Je grogne, comme si que c'était un ennemi qui se trouvait devant moi, je me mets en position, je place le crâne au dessous de moi, comme-ci que c'était quelque chose à protéger contre cette pierre qui joue le rôle d'un ennemi imaginaire. Je sursaute devant elle, plante mes griffes à ses côtés, creusant la terre de mes griffes, des sillons commencent à se former, la neige s'y déposant. Je recommence plusieurs fois, hurlant bruyamment, quand soudain, je n'en peux plus de jouer cette mascarade qui serait complètement inutile devant un ennemi, je plonge mes crocs dans la pierre froide, j'avale de la neige, je tremble en refermant ma mâchoire contre le roc, mais maintient mon emprise. Le crâne est toujours sous ma protection, et je décide qu'il jouera le rôle d'un des Hordiens blessés, si jamais il y en a, et je devrais le protéger. Il faudra que j'aide mes camarades pendant le combat, que je les épaule et les aide à se mettre à l'abris si jamais ils ont besoin, que je les amène à Rake Mâar. Je relâche mon emprise sur la pierre et lui donne un violent coup de griffe, pour ce loup, ça aurait été le dernier coup de sa vie qu'il aurait reçu.
Je prend soigneusement le crâne, comme si que je portais un louveteau. Je sais que les loups adultes sont beaucoup plus dur qu'un simple crâne, mais tant pis. Je l'entraîne dans une cachette, derrière un buisson collé à un arbre, le coin parfait quoi. Puis, faisant comme si que le buisson était un ennemi venant me tuer, je l'attaque, rugis, mord ses brindilles, les arrache par touffes, et en peu de temps, sur le sol, il y aurait de quoi faire un bouquet, sauf qu'il n'y a aucune feuille, puisque nous sommes en hiver.

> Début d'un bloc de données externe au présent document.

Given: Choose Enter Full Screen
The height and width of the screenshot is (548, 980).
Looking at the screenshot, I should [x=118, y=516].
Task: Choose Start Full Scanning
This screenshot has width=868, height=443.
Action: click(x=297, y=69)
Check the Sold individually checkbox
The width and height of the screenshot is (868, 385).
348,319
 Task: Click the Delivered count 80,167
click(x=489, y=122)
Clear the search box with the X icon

Je trouve la racine principale, je fais comme-ci que c'était la nuque du loup ennemi, là où je pourrai toucher son point vital et le tuer. Alors je m'accroche à elle avec mes pattes avant, plantent mes griffes dedans puis mords. Je mords jusqu'à ne plus sentir mes crocs, je mords jusqu'à pouvoir sentir la sève couler dans ma gueule. Elle n'a pas un bon goût, mais je m'imagine que c'est du sang, alors je mord encore plus férocement, jusqu'à ce que j'entende un petit craquement. Le loup adverse serait mort, quand je relâche mon emprise, le loup devrait tomber au sol, lourd, comme une pierre, et sans vie.
Je me retourne pour regarder mon crâne. Je suis satisfaite de moi, j'ai fait travaillé mon imagination pour m'entraîner. Au lieu de savoir bêtement que c'était des objets inanimés, je me suis imaginé qu'ils étaient vivants, et j'ai pu me donner à fond.
Je creuse en vitesse un profond trou près du buisson que j'ai mordu, et j'y enterre mon crâne. Je remets la terre dans le trou avant de m'en aller, satisfaite de ma progression.